The synergy theory suggests, for example, that since Marriott already operates hotels and restaurants, it made sense for them to acquire the Big Boy restaurant chain, and also to acquire the subsidiary that provides meal service to prisons and colleges.
If a company must acquire something, I’d prefer it to be a related business, but acquisitions in general make me nervous. There’s a strong tendency for companies that are flush with cash and feeling powerful to overpay for acquisitions, expect too much from them, and then mismanage them. I’d rather see a vigorous buyback of shares, which is the purest synergy of all.
BEWARE THE WHISPER STOCK
Often the whisper companies are on the brink of solving the latest national problem: the oil shortage, drug addiction, AIDS. The solution is either (a) very imaginative, or (b) impressively complicated.
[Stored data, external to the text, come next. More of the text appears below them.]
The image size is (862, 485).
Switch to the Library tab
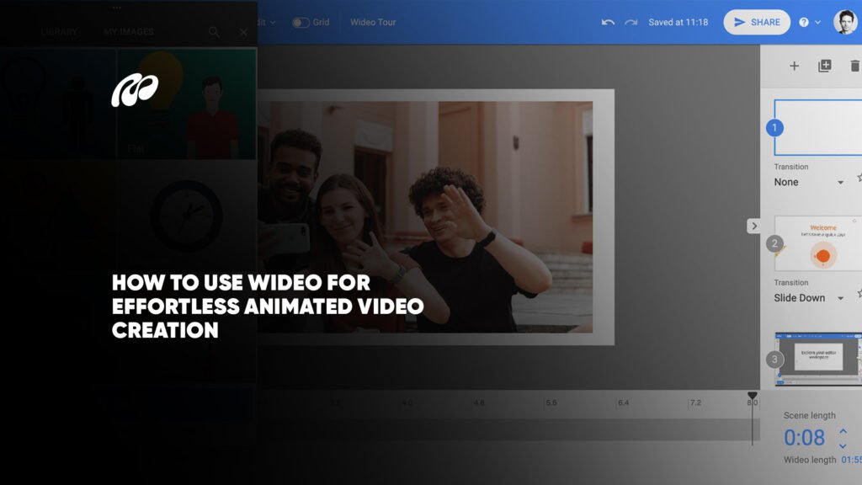pos(59,32)
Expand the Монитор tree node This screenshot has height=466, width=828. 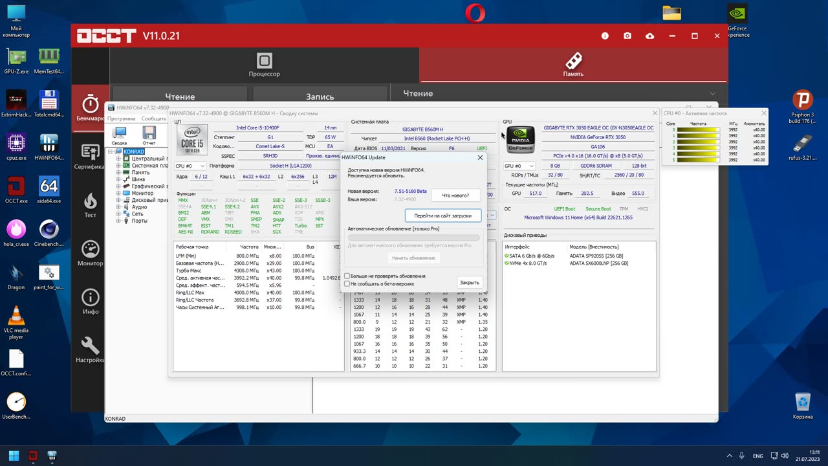pyautogui.click(x=118, y=193)
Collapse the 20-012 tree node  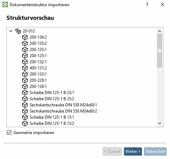tap(11, 31)
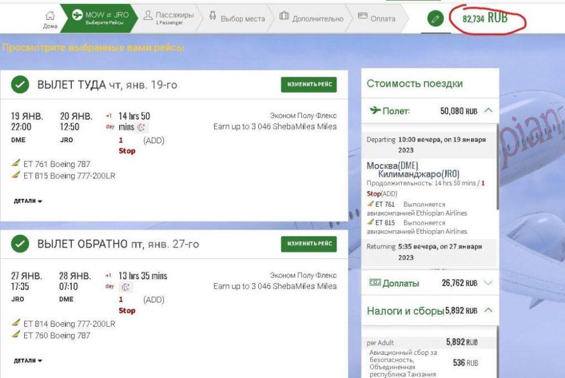Toggle the green checkmark for ВЫЛЕТ ТУДА

[x=21, y=85]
Whisper stocks have a hypnotic effect, and usually the stories have emotional appeal. This is where the sizzle is so delectable that you forget to notice there’s no steak.
What I try to remind myself (and obviously I’m not always successful) is that if the prospects are so phenomenal, then this will be a fine investment next year and the year after that. Why not put off buying the stock until later, when the company has established a record? Wait for the earnings. You can get tenbaggers in companies that have already proven themselves. When in doubt, tune in later.
IPOs of brand-new enterprises are very risky because there’s so little to go on.
BEWARE THE MIDDLEMAN
The company that sells 25 to 50 percent of its wares to a single customer is in a precarious situation.
If the loss of one customer would be catastrophic to a supplier, I’d be wary of investing in the supplier.